(8 years, 1 month ago)
Public Bill CommitteesQ I want to return to the medical supplies issue, if only because this is perhaps the more controversial aspect of the Bill. I met with Coloplast yesterday evening. It is concerned about the potential impact of the control of prices and information disclosure requirements on investors. To what extent do you think that investment is at risk as a result of the provisions of the Bill? Further to that, you have suggested that all medical supplies, or reference to them, should be removed from the Bill. Failing that, what reassurances would you like to see, bearing in mind that there are already information-gathering powers in the 2006 Act?
Philip Kennedy: Yes, of course those have not necessarily been enforced or used in practice. Coloplast is a large US multinational. It is active, but it is not actually a member of the Association of British Healthcare Industries, I believe. I could understand its anxiety that a more bureaucratic system that could cut prices or onerous data collection over a long period would frighten investors off. Anything that does that in our sector would not be welcome. However, I think it is less onerous for the larger companies, which would have more substantial resources to crunch data and produce the type of information that Mr Smith has talked about being readily available. That is not really our concern. Our concern would be for the smaller businesses, which simply do not do this, and about the disproportionate impact on them. However, I take the concern that Coloplast and other US multinationals, which have invested heavily in the UK life industry, the life science sector, over the years, would have in seeing this legislation as not attractive to them as investors.
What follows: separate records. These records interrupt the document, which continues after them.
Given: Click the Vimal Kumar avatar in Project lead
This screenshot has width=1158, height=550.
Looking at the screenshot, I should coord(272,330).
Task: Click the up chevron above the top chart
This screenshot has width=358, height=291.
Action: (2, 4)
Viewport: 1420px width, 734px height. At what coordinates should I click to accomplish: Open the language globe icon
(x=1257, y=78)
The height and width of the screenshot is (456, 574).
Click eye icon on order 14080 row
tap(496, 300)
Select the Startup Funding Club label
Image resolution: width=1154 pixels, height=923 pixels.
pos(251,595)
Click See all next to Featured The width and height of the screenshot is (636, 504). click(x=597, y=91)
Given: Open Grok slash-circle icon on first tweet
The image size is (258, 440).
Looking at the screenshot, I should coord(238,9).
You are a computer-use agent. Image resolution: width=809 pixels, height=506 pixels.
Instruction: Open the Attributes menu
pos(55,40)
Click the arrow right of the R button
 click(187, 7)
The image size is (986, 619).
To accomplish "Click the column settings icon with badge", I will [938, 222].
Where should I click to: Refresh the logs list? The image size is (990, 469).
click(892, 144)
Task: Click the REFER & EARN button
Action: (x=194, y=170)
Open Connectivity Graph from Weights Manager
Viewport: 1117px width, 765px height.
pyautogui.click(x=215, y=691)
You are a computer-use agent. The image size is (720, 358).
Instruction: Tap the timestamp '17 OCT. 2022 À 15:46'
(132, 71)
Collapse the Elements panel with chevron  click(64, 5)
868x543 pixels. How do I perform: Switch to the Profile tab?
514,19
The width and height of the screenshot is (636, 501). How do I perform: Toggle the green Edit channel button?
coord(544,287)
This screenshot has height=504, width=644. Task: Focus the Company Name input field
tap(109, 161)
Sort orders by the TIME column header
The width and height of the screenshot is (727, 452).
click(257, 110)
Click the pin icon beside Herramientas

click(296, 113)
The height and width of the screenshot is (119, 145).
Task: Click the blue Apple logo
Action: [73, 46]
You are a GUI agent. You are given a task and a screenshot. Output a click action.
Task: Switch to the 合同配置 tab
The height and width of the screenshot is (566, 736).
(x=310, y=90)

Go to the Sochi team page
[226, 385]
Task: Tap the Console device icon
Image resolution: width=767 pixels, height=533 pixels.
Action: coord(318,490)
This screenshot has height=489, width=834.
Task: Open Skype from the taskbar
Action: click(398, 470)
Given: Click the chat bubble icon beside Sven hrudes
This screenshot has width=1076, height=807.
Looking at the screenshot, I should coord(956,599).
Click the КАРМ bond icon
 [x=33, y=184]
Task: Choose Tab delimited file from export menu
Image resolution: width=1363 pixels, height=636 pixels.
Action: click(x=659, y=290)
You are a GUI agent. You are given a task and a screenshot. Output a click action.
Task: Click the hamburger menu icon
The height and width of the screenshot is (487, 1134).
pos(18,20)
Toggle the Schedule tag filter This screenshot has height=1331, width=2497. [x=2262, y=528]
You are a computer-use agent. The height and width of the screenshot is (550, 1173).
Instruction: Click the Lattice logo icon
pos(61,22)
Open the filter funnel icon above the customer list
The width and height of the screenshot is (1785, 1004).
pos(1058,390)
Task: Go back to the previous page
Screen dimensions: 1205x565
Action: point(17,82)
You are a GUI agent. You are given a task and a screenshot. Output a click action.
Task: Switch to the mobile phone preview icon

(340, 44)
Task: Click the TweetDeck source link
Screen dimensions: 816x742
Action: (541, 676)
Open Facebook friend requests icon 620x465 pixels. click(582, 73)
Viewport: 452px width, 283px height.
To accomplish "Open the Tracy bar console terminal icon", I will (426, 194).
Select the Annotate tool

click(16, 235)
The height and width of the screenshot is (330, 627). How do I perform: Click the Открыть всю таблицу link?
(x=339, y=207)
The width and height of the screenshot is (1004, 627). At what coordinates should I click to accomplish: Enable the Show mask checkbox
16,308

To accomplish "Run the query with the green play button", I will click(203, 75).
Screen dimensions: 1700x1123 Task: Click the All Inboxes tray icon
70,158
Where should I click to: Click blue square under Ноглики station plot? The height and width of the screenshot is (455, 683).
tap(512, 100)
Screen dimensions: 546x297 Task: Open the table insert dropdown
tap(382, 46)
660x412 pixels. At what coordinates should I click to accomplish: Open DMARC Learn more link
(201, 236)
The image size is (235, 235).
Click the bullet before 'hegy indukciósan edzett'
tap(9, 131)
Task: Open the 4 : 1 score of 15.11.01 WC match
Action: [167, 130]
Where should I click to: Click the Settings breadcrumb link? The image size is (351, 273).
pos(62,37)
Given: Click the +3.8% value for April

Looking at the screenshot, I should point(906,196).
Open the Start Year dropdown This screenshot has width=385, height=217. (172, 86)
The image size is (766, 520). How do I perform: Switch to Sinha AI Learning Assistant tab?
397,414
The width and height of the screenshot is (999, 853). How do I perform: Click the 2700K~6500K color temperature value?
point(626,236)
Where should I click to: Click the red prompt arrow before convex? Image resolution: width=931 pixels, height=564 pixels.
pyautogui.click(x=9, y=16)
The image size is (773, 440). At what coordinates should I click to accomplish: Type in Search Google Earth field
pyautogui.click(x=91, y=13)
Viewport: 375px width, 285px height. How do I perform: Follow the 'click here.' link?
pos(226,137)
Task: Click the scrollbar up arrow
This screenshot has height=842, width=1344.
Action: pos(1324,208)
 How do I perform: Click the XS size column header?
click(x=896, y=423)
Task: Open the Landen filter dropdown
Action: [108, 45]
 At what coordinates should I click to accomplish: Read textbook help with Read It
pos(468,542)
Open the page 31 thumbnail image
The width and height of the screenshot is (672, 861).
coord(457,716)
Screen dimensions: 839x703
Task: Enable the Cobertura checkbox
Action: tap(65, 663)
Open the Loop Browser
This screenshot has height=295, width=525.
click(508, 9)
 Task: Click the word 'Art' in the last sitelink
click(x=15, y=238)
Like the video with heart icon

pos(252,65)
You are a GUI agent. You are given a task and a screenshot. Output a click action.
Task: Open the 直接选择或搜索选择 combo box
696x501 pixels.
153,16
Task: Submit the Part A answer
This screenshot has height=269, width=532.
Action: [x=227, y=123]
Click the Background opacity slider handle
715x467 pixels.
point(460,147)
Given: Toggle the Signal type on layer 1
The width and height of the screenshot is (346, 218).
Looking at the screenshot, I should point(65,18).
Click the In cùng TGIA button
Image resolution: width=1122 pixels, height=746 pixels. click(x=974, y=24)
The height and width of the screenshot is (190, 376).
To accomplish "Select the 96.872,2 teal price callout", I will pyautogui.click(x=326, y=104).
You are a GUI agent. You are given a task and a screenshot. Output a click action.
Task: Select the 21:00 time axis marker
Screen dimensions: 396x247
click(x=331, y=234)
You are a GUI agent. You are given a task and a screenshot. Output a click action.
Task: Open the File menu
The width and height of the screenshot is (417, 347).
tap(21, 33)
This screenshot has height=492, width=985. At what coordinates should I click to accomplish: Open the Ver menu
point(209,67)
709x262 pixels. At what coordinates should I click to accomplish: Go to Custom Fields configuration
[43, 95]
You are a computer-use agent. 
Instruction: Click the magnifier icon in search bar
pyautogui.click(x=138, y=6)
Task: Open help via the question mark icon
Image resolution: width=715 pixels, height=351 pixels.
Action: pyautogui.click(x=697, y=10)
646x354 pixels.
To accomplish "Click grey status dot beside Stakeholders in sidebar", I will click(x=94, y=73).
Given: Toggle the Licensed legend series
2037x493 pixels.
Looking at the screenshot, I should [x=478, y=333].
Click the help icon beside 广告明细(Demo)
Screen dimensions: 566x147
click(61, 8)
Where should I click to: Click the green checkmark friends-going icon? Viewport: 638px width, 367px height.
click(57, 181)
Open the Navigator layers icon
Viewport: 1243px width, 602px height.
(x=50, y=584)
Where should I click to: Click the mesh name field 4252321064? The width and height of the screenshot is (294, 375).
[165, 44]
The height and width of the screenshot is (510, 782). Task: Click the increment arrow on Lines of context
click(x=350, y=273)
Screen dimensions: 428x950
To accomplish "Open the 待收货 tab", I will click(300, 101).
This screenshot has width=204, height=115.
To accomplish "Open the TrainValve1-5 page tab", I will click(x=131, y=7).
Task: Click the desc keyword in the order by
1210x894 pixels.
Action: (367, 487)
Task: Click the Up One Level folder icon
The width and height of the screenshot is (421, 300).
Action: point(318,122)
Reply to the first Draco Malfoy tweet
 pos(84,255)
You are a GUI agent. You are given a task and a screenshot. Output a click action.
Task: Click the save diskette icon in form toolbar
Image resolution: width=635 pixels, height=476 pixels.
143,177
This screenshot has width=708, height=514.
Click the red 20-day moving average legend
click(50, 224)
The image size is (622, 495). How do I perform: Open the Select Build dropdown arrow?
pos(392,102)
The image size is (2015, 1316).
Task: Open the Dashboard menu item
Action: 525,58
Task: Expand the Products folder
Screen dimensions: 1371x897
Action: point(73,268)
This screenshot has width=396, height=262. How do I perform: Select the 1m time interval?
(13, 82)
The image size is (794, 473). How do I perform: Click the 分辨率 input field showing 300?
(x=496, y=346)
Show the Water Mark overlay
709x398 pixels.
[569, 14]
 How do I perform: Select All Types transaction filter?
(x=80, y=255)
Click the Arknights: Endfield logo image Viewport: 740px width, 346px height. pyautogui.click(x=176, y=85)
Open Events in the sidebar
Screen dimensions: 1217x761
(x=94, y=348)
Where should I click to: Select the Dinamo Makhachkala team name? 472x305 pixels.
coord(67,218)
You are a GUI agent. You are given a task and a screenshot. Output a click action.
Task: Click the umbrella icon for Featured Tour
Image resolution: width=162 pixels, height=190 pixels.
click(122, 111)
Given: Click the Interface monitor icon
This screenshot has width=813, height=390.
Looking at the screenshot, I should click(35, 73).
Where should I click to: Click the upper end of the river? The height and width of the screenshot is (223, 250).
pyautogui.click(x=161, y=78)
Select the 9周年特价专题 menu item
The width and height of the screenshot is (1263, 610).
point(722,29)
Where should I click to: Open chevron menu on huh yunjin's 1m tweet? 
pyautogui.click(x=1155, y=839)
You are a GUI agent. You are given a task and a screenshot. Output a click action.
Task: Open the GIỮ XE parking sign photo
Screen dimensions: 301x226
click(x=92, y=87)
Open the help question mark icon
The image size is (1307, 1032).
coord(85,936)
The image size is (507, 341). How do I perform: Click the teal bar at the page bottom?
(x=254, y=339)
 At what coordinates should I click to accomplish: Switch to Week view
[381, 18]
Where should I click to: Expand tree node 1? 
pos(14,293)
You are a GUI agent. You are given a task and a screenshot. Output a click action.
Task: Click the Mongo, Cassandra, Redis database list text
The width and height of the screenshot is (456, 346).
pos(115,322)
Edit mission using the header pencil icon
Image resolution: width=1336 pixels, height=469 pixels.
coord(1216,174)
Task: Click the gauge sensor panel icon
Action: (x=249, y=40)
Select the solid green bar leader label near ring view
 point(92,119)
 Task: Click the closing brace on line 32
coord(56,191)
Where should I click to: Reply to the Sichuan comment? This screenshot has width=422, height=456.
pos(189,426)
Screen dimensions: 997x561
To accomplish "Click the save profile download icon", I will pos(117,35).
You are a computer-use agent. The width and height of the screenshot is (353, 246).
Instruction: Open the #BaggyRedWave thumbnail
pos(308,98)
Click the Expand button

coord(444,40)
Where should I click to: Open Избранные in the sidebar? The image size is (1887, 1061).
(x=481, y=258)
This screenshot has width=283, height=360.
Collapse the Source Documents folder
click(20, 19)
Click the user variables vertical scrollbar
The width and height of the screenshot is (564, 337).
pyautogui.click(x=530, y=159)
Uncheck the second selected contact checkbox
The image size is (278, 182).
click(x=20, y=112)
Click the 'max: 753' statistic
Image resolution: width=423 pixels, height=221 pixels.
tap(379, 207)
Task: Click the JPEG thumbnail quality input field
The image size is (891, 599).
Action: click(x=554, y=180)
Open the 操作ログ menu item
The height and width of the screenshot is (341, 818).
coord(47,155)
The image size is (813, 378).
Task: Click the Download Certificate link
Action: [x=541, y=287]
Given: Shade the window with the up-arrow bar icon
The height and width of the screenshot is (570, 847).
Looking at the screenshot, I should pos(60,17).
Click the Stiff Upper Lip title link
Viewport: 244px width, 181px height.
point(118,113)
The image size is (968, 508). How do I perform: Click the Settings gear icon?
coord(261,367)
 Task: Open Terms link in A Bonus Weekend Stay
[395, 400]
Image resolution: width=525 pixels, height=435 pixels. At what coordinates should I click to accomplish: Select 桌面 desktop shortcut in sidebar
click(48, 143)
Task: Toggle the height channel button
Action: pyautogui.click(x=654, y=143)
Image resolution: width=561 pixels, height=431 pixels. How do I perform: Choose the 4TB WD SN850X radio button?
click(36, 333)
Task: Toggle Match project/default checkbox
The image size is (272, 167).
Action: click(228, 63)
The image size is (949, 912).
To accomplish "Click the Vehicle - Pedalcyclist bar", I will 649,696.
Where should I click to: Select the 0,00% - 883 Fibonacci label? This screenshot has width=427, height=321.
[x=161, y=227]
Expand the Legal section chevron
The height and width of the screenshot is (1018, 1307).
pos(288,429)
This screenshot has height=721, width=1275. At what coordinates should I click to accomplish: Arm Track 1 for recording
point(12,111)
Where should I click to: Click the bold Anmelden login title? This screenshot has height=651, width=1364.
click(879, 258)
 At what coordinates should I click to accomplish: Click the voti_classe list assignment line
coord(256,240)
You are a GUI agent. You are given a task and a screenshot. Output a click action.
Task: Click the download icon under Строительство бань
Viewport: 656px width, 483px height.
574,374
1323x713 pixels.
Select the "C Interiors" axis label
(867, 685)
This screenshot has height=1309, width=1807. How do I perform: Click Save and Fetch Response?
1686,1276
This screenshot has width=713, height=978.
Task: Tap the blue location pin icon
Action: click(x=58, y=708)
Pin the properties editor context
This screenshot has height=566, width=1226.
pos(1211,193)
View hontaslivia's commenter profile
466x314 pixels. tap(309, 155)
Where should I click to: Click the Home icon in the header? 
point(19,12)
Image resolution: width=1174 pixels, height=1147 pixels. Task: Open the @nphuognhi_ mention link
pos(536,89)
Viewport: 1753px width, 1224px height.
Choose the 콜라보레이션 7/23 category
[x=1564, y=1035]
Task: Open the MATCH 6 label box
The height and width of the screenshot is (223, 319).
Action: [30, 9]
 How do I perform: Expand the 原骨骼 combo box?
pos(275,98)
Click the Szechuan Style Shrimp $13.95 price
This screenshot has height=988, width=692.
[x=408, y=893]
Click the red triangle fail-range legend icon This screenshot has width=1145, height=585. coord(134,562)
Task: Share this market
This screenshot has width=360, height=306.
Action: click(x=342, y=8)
Q The Scottish Government have used payments from the PPRS towards a specific fund for access to new medicines. Does the panel think that a similar model would be good elsewhere in the UK?
Dr Ridge: From an NHS England point of view, the ring-fencing of moneys to support medicines, which I guess is what you are referring to, is not a position we have previously supported. We largely want to retain the position whereby NHS England and clinical commissioning groups are able to determine their own priorities, in terms of how available funding or savings are used. That is where we are on that. Priorities vary, as you know, from locality to locality and the ability to utilise moneys in a way determined locally strikes me, and strikes NHS England, as being the way to go.